Here's an example of something that might work for you. I can't readily tell if you're using this as a standalone script or as part of a web server. The example below assumes the latter, assuming you call a web server on /video?123videoId and have it respond or do something depending on whether or not the video with that ID exists. It uses Node's request library, which you can install with npm install request:
var request = require('request');
// Your route here. Example on what route may look like if called on /video?id=123videoId
app.get('/video', function(req, response, callback){
var videoId = 'adase268_'; // Could change to something like request.params['id']
request.get('https://www.youtube.com/watch?v='+videoId, function(error, response, body){
if(response.statusCode === 404){
// Video doesn't exist. Do what you need to do here.
}
else{
// Video exists.
// Can handle other HTTP response codes here if you like.
}
});
});
// You could refactor the above to take out the 'request.get()', wrap it in a function
// that takes a callback and re-use in multiple routes, depending on your problem.

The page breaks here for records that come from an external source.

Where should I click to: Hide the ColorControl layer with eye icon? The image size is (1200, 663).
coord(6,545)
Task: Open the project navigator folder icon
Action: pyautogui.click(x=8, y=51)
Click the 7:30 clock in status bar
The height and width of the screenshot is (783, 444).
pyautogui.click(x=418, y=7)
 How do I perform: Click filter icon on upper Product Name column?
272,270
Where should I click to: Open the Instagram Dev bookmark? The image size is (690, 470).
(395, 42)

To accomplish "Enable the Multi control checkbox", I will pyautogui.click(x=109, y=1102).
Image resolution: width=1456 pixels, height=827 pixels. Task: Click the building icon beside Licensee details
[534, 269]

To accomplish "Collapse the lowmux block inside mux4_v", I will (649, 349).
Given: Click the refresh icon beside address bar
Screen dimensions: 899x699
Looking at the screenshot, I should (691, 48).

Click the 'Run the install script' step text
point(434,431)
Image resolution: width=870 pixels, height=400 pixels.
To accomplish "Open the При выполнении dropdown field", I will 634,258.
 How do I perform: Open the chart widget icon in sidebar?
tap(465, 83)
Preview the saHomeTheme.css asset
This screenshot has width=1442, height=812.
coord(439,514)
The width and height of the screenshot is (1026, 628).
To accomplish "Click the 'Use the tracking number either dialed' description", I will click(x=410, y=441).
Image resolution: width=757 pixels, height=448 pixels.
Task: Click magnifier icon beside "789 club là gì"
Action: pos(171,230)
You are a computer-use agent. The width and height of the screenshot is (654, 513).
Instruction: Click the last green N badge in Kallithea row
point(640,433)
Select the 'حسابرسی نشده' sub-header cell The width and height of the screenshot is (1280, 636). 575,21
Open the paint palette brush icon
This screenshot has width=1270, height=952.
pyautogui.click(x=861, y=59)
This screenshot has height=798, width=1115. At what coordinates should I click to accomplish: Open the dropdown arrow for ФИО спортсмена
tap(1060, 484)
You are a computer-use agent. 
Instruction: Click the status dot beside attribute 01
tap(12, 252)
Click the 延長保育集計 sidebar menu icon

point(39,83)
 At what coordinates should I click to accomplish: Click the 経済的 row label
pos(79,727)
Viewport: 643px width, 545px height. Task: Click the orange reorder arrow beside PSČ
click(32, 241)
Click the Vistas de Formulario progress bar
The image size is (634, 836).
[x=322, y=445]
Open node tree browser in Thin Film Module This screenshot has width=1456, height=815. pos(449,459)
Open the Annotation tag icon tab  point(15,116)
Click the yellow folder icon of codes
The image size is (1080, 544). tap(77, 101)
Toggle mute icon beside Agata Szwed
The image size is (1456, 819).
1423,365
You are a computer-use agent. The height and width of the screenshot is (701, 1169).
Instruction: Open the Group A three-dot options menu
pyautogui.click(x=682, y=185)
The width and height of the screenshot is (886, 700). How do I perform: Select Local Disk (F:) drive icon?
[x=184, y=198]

#rodrigomartell is on the right track, in that your check function will need to make an HTTP call; however, just checking the youtube.com URL won't work in most cases. You'll get back a 404 if the videoID is a malformed ID (i.e. less than 11 characters or using characters not valid in their scheme), but if it's a properly formed videoID that just happens to not correspond to a video, you'll still get back a 200. It would be better to use an API request, like this (note that it might be easier to use the request-json library instead of just the request library):
request = require('request-json');
var client = request.newClient('https://www.googleapis.com/youtube/v3/');
youtubeVideoExist = function (youtubeId){
var apikey ='YOUR_API_KEY'; // register for a javascript API key at the Google Developer's Console ... https://console.developers.google.com/
client.get('videos/?part=id&id='+youtubeId+'&key='+apikey, function(err, res, body) {
if (body.items.length) {
return true; // if youtube video exists
}
else {
return false;
}
});
};
Using youtube-feeds module. Works fast (~200ms) and no need API_KEY
youtube = require("youtube-feeds");
existsFunc = function(youtubeId, callback) {
youtube.video(youtubeId, function(err, result) {
var exists;
exists = result.id === youtubeId;
console.log("youtubeId");
console.log(youtubeId);
console.log("exists");
console.log(exists);
callback (exists);
});
};
var notExistentYoutubeId = "y0srjasdkfjcKC4eY"
existsFunc (notExistentYoutubeId, console.log)
var existentYoutubeId = "y0srjcKC4eY"
existsFunc (existentYoutubeId, console.log)
output:
❯ node /pathToFileWithCodeAbove/FileWithCodeAbove.js
youtubeId
y0srjcKC4eY
exists
true
true
youtubeId
y0srjasdkfjcKC4eY
exists
false
false
All you need is to look for the thumbnail image. In NodeJS it would be something like
var http = require('http');
function isValidYoutubeID(youtubeID) {
var options = {
method: 'HEAD',
host: 'img.youtube.com',
path: '/vi/' + youtubeID + '/0.jpg'
};
var req = http.request(options, function(res) {
if (res.statusCode == 200){
console.log("Valid Youtube ID");
} else {
console.log("Invalid Youtube ID");
}
});
req.end();
}
API_KEY is not needed. It is quite fast because there is only header check for statusCode 200/404 and image is not loaded.